Destaques:
- Casos de Síndrome Respiratória Aguda Grave (SRAG) no Brasil iniciam um movimento de queda após uma elevação contínua que perdurou por quase cinco meses.
- A redução nacional é impulsionada pela menor velocidade de crescimento de internações por VSR e pela diminuição de casos de influenza A e B.
- Seis estados, incluindo Mato Grosso do Sul, permanecem em níveis de alerta para SRAG, com tendência de crescimento a longo prazo.
Contexto Nacional e Regional da SRAG
A análise mais recente do Boletim InfoGripe revela um ponto de inflexão no cenário nacional das Síndromes Respiratórias Agudas Graves (SRAG). Após um período prolongado de alta, que se estendeu por quase cinco meses, os dados apontam para um início de declínio nos casos. Essa desaceleração generalizada é atribuída principalmente ao abrandamento no ritmo de internações causadas pelo vírus sincicial respiratório (VSR) e à queda nas hospitalizações por influenza, tanto do tipo A quanto B. Apesar da tendência de queda, o boletim ressalta que o volume de ocorrências ainda se mantém em patamares elevados em diversas regiões do país.
Mato Grosso do Sul e Outros Estados em Ponto de Atenção
O cenário epidemiológico da SRAG em nível nacional esconde particularidades regionais que exigem acompanhamento atento. Seis estados permanecem em níveis de alerta, risco ou alto risco para a síndrome, com a projeção de uma tendência de crescimento no cenário de longo prazo. Entre eles, encontra-se o Mato Grosso do Sul, demandando atenção especial por parte das autoridades de saúde e da população local.
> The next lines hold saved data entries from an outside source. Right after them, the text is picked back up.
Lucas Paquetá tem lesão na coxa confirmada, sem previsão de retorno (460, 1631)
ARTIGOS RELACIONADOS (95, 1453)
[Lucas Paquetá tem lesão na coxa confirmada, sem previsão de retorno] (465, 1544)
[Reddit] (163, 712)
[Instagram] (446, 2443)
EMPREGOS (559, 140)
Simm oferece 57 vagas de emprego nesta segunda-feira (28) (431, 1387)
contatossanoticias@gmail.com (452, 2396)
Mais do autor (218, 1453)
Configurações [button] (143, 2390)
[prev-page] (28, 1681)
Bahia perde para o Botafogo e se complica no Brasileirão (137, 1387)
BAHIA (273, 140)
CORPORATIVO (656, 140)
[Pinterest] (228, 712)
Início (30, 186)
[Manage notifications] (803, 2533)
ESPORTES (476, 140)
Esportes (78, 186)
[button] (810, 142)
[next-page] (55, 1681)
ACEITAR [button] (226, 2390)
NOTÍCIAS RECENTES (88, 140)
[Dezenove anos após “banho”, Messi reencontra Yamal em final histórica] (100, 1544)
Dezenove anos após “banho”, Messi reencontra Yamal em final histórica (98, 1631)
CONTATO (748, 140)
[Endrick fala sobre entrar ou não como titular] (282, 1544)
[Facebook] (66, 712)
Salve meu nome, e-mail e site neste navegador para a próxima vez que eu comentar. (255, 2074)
Amazonas, Minas Gerais, Rio Grande do Sul, Roraima e Santa Catarina também compõem esta lista crítica.
A persistência de casos de SRAG associados ao VSR é notória em toda a Região Sul, além de Minas Gerais e São Paulo. No Norte, Roraima também apresenta essa característica. Nas demais unidades federativas, a pesquisa já identifica estabilização ou um movimento de redução dos registros.
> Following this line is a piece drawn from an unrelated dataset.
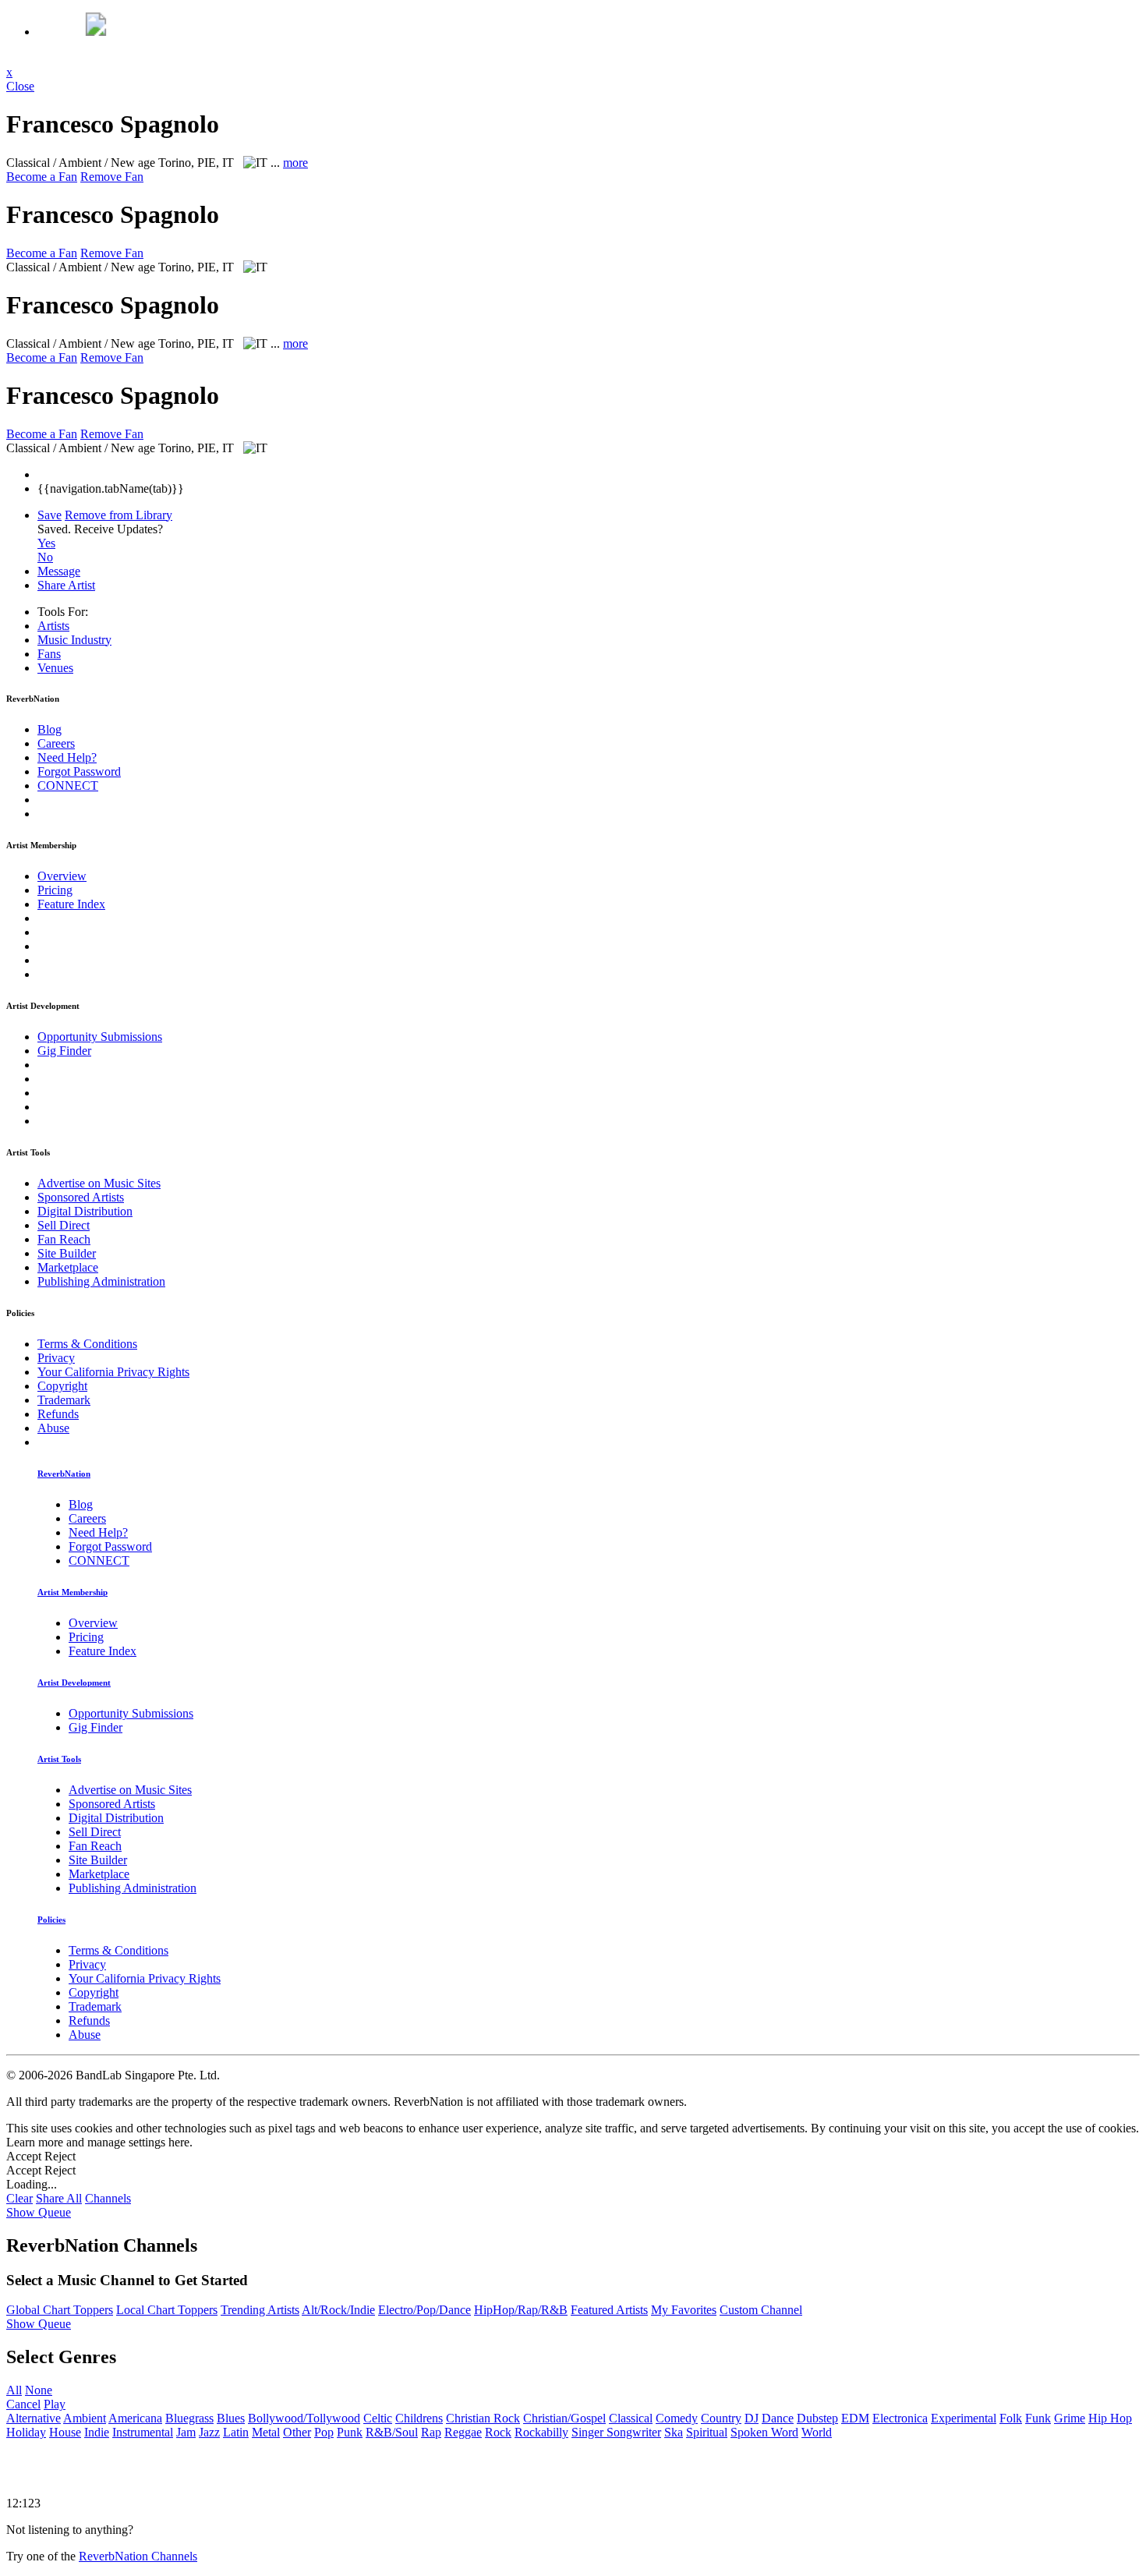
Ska (673, 2432)
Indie (96, 2432)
Quanto à influenza A, o período de maior circulação viral parece ter chegado ao fim na maior parte do território brasileiro. Contudo, os casos graves de influenza A continuam em níveis preocupantes no Acre, Minas Gerais, Paraná, Roraima e São Paulo, mesmo com uma tendência de queda.
A influenza B, por sua vez, demonstra crescimento em diversos estados do Centro-Sul, como Distrito Federal, Goiás, Minas Gerais, Rio de Janeiro e Santa Catarina. No entanto, em estados como Ceará, Maranhão, Mato Grosso do Sul, Paraná e São Paulo, já se observam sinais de estabilização ou o início da redução de novos casos.
O Amazonas apresenta um quadro particular, onde o aumento das ocorrências de SRAG entre idosos é provavelmente correlacionado ao crescimento das hospitalizações por Covid-19. Este dado reforça a complexidade da vigilância em saúde e a necessidade de monitoramento contínuo de múltiplos patógenos.
Prevalência dos Vírus e Recomendações para Prevenção
Nas últimas quatro semanas epidemiológicas consideradas pela pesquisa, a distribuição dos vírus em casos positivos de SRAG revelou:
- Influenza A: 12,7%
- Influenza B: 8,4%
- VSR: 55,9%
- Rinovírus: 23,3%
- Sars-CoV-2 (Covid-19): 2,2%
No que se refere aos óbitos associados a essas síndromes, a prevalência dos agentes foi a seguinte:
- Influenza A: 33,1%
- Influenza B: 15,4%
- VSR: 21,7%
- Rinovírus: 26,3%
- Sars-CoV-2 (Covid-19): 6,9%
Apesar do início da queda nas hospitalizações, a persistência de um volume elevado de casos reforça a importância de manter e reforçar as medidas de prevenção. A adoção de práticas como cobrir a boca e o nariz ao tossir ou espirrar, a lavagem frequente das mãos, o isolamento ao apresentar sintomas gripais, o uso de máscara quando necessário e a atualização das vacinações, especialmente para os grupos de risco, continuam sendo fundamentais para mitigar a propagação das infecções respiratórias e proteger a saúde coletiva no estado e em todo o país.